The last three years have been richly consistent with Selfa’s analysis. Elected with a promise to his elite backers to prick, drain, contain, “calibrate” (to use a term from candidate Obama’s foreign policy advisor, the Harvard academician and “humanitarian” interventionist Samantha Power) and otherwise manage popular hopes and expectations sparked by the crimes and passing of the arch-plutocratic and messianic-militarist George W. Bush administration, the deeply conservative Barack Obama and his center-right administration have played the shock-absorber role to perfection. They have done so with no small help from U.S. progressives, many of whom have seemed oddly incapable of mustering anger and resistance when evil policies are conducted by Democrats. Last summer when then White House Press Secretary Robert Gibbs’s called for “drug testing” for the “professional left,” I proposed an “ObamaLaid test.” My examination would have been applied all those supposedly left and liberal Americans who opposed criminal wiretappings, immoral and illegal wars, plutocratic bankers’ bailouts and other vile policies when they were implemented in the name of a white Republican moron from West Texas but who became all too strangely silent when those same policies were enacted under the portrait of an eloquent black Democrat from Chicago. As Cindy Sheehan had earlier noted, thinking of all the liberals she could no longer interest in opposing Washington’s imperial policies, “Wars that were wrong under Bush become acceptable under Obama.” She could have made much the same point in relation to numerous Orwellian police state policies, to bankers’ bailouts, to U.S. enablement of criminal right wing coups in Latin America, and to much more that is documented at length in my book The Empire’s New Clothes: Barack Obama in the Real World of Power(Paradigm, 2010).
“A Demobilizing Force on the Antiwar Movement”

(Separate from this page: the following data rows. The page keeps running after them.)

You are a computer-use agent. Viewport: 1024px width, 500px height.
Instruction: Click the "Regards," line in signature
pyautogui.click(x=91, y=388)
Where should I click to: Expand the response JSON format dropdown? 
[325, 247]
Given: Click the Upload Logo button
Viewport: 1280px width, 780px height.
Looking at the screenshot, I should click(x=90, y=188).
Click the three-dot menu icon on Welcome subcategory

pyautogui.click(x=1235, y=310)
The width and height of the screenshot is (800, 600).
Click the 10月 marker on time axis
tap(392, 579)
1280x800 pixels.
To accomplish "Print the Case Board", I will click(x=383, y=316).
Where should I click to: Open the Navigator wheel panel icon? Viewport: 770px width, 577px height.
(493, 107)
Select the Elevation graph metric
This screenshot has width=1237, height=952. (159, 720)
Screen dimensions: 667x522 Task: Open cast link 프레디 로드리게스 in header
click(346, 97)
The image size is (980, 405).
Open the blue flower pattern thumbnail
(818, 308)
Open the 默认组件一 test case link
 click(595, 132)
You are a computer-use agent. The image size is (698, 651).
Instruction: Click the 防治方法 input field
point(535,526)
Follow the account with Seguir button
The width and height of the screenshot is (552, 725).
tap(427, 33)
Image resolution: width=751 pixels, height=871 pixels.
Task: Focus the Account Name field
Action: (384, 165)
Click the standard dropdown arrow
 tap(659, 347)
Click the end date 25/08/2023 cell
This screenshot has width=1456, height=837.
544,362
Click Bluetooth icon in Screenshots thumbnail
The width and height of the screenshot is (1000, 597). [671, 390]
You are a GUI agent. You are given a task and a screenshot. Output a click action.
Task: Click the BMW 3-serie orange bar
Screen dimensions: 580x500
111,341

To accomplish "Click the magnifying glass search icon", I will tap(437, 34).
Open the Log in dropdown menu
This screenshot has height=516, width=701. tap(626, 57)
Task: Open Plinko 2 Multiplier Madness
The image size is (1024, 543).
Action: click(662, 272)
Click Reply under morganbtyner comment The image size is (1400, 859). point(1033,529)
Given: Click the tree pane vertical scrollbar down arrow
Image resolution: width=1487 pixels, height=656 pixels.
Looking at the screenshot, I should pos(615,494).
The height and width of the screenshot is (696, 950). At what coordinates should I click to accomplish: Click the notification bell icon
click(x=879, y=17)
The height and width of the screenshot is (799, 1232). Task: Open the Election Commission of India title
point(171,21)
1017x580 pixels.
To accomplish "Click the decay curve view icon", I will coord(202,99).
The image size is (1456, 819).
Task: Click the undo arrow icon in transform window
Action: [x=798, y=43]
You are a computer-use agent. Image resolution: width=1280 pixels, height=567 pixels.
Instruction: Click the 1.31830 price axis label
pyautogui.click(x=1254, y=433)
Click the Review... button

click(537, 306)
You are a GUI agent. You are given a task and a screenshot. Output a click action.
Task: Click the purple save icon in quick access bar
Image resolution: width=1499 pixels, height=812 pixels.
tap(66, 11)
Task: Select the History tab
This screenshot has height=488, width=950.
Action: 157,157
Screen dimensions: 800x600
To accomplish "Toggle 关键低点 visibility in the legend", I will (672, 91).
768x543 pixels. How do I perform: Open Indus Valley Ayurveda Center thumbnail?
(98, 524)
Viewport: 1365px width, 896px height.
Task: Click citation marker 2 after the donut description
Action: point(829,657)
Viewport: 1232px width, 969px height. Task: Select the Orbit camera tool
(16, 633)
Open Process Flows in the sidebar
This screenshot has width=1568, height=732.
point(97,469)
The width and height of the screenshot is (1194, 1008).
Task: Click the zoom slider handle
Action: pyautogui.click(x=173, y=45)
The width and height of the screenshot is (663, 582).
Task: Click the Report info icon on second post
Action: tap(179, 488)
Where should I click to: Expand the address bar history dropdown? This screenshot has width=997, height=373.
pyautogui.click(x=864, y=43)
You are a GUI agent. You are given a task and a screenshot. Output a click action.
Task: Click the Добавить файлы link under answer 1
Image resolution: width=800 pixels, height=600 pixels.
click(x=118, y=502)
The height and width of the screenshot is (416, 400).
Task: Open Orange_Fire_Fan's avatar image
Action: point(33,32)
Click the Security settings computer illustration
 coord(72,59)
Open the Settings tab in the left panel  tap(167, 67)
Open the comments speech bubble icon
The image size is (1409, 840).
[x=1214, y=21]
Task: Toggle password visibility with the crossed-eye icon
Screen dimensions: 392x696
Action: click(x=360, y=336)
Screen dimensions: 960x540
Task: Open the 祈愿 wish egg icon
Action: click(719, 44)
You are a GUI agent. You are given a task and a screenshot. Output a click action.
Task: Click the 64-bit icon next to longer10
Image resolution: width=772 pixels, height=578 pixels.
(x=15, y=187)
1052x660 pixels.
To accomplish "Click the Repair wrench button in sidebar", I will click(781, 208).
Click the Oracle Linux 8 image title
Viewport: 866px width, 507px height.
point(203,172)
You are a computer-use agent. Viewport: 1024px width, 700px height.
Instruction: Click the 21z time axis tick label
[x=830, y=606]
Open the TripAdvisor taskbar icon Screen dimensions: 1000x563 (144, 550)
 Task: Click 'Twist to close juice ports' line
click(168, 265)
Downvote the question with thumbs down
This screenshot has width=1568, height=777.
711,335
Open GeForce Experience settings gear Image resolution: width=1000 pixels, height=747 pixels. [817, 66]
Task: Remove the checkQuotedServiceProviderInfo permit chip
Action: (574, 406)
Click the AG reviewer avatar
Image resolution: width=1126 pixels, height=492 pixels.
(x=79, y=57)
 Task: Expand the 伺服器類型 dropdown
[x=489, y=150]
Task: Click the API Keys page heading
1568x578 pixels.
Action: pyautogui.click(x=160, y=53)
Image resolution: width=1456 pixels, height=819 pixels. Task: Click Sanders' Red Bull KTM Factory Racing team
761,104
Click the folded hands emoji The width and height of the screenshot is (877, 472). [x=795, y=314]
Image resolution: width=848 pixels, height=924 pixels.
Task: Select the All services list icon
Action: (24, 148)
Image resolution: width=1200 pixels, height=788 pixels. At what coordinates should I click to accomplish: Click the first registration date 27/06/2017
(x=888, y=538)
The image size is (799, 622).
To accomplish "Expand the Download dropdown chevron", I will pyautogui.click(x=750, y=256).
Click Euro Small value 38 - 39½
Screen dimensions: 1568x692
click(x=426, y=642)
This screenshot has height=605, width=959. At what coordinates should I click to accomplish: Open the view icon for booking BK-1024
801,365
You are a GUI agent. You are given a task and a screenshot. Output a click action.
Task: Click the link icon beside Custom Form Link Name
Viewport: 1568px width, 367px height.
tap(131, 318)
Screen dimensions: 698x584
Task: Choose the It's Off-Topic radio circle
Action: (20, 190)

Consistent with Sheehan’s complaint and my own voluminous warnings on what Tariq Ali calls “the Obama syndrome,” a recent major study by University of Michigan political scientist Michael Heany and his colleague Fabio Rojas of Indiana University finds that the antiwar movement in the United States demobilized as Democrats withdrew from antiwar protests when the Democratic Party achieved electoral success, first with Congress in 2006 and then with the presidency in 2008. Democrats had been sparked to participate in antiwar activities when the war (the invasion and occupation of Iraq) they purported to oppose was being conducted by a Republican president. "As president,” Heany notes, “Obama has maintained the occupation of Iraq and escalated the war in Afghanistan…The antiwar movement should have been furious at Obama's 'betrayal' and reinvigorated its protest activity. Instead, attendance at antiwar rallies declined precipitously and financial resources available to the movement have dissipated. The election of Obama appeared to be a demobilizing force on the antiwar movement, even in the face of his pro-war decisions." 10
Looking at Heany and Rojas’ study the other day, I was reminded of my futile counsel to the local campus antiwar group in Iowa City (the now defunct University of Iowa Antiwar Committee) in the summer of 2008: “protest at the [Obama-nominating] Democratic national convention in Denver, Colorado, not the [McCain-nominating] Republican national convention in St. Paul, Minnesota. Obama,” I told disbelieving “activists,” is “the next president, the empire’s next and new clothes. He will continue the war on Iraq and expand the one in Afghanistan.” There is no longer an antiwar movement in Iowa City, thanks to the departure of the best activists, the nefarious activities of an FBI informant, internal squabbles over personalities and Israel, and – last but not least – the significant demobilizing impact of a Democratic president who deceptively ran as an antiwar candidate.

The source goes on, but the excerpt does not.